Meskipun Benteng Bonjol telah jatuh ke tangan Belanda, dan Tuanku Imam Bonjol telah diasingkan ke Cianjur, perlawanan kaum Padri yang dipimpin oleh Tuanku Tambusai masih terus terjadi.

Benteng terakhir kaum Padri yang terletak di Dalu-dalu, Rokan hulu akhirnya juga jatuh ke tangan Belanda pada tanggal 28 Desember 1838.

Tuanku Tambusai dan beberapa orang pengikutnya yang masih tersisa pun mundur dan pindah ke Negeri Sembilan di Semenanjung Malaya.

Tanggal 19 Januari 1839, Tuanku Imam Bonjol kemudian dipindahkan ke Ambon. Ia pun diasingkan lagi selama 27 tahun ke Lotta, Minahasa sejak tahun 1841 dan meninggal tanggal 6 November 1864.

Dampak terjadinya Perang Padri

Dampak Perang Padri atau dampak penjajahan Belanda di Sumatera Barat di antaranya adalah sebagai berikut.

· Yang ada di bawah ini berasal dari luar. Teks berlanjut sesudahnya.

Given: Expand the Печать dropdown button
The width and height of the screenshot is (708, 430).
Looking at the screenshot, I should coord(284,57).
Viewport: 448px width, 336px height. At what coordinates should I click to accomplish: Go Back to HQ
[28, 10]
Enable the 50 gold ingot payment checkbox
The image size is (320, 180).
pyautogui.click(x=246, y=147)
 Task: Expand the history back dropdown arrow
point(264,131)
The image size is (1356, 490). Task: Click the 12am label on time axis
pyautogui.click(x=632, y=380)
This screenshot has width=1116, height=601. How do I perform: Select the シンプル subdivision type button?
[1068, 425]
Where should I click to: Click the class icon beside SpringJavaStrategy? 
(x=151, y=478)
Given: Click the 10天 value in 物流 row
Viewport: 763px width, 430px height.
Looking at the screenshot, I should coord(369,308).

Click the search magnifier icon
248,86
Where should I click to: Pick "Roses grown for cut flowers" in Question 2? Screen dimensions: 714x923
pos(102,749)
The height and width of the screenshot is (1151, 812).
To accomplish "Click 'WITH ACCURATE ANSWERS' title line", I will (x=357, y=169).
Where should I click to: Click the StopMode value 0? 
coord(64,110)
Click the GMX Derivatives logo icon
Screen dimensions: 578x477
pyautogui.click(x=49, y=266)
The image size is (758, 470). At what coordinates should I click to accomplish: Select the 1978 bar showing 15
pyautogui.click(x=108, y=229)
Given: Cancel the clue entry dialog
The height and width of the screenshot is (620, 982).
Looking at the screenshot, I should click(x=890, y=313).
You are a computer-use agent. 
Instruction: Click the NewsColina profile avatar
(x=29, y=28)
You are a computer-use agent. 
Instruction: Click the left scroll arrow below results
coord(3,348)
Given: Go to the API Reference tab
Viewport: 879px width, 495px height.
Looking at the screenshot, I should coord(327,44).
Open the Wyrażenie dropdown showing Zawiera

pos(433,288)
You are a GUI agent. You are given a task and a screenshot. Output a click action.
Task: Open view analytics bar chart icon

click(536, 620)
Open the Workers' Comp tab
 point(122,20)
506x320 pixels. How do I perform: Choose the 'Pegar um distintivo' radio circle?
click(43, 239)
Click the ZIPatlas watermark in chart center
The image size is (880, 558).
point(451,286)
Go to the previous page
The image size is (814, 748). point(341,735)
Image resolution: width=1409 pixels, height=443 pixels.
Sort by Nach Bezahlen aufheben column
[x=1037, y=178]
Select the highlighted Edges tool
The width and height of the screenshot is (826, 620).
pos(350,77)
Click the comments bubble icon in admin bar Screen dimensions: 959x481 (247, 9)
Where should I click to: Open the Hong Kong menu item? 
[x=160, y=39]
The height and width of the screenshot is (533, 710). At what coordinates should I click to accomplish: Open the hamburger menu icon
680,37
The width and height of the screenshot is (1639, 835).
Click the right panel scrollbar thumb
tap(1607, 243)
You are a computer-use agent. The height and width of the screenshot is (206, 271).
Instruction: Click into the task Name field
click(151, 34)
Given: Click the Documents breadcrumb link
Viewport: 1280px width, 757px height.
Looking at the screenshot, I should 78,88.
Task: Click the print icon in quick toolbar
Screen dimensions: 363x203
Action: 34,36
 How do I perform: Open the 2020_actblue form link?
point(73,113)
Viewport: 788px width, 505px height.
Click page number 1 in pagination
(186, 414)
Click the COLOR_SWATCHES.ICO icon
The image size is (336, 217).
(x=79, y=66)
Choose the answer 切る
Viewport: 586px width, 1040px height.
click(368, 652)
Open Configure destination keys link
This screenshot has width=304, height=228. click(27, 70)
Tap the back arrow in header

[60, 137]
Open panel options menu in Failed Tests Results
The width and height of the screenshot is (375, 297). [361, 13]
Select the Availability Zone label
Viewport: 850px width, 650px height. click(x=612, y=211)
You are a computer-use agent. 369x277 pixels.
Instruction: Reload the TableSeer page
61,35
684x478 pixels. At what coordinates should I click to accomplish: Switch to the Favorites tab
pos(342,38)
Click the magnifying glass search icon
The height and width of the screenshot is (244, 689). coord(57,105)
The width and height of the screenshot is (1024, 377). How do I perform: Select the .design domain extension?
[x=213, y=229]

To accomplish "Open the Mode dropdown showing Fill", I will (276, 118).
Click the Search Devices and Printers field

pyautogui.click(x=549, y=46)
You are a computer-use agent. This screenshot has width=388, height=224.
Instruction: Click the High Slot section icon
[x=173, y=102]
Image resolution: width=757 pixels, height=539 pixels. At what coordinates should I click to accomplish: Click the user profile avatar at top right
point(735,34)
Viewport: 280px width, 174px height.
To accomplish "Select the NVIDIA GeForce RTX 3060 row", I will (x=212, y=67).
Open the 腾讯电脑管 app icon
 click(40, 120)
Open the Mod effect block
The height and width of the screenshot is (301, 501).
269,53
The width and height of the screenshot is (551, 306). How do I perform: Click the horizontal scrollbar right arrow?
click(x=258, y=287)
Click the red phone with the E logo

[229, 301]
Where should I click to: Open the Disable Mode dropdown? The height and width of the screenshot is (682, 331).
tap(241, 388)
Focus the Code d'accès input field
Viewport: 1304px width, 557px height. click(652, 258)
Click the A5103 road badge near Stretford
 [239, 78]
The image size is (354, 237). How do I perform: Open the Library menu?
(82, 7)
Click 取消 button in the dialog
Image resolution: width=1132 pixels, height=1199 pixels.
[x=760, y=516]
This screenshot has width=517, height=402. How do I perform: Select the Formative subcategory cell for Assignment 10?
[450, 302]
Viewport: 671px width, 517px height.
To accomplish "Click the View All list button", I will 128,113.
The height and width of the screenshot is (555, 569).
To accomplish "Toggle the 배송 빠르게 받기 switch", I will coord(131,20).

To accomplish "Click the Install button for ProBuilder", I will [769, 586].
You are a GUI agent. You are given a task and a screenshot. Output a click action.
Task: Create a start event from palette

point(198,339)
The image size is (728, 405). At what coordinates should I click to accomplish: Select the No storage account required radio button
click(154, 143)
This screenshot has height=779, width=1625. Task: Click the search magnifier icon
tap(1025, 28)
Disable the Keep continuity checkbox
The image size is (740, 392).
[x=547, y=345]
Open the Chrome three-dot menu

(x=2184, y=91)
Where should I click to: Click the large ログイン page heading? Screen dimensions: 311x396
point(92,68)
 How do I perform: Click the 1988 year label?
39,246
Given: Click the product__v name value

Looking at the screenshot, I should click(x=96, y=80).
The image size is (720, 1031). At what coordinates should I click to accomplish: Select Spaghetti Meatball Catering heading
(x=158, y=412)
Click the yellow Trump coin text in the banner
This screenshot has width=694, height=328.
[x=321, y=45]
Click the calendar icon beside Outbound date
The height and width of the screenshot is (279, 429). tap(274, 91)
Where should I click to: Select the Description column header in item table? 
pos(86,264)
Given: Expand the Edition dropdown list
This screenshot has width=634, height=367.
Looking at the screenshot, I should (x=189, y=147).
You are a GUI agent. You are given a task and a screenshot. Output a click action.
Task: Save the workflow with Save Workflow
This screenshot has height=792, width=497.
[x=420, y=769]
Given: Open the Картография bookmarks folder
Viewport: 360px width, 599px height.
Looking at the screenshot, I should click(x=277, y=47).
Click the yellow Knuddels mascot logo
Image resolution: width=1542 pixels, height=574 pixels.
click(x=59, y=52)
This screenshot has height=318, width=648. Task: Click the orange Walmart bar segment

  • Hilangnya nyawa dan harta benda
  • Tanah Minangkabau jatuh ke tangan Belanda
  • Rakyat Minangkabau semakin menderita akibat dijajah oleh Belanda
  • Para pihak yang terlibat dalam Perang Padri menujukkan sikap cinta tanah air
  • Sikap rela berkorban demi kepentingan orang banyak ditunjukkan oleh Tuanku Imam Bonjol
  • Sikap pantang menyerah ditunjukkan kaum Padri ketika mempertahankan Benteng Bojol
  • Pemerintah Hindia Belanda membangun monumen untuk mengenang sengitnya Perang Padri.
  • Beberapa titik pertempuran dijadikan sebagai tempat wisata di Minangkabau.
  • Dibangunnya Museum dan Monumen Tuanku Imam Bonjol di Bonjol oleh pemerintah setempat setelah Indonesia merdeka.
  • Ditetapkannya Tuanku Imam Bonjol dan Tuanku Tambusai sebagai Pahlawan Nasional.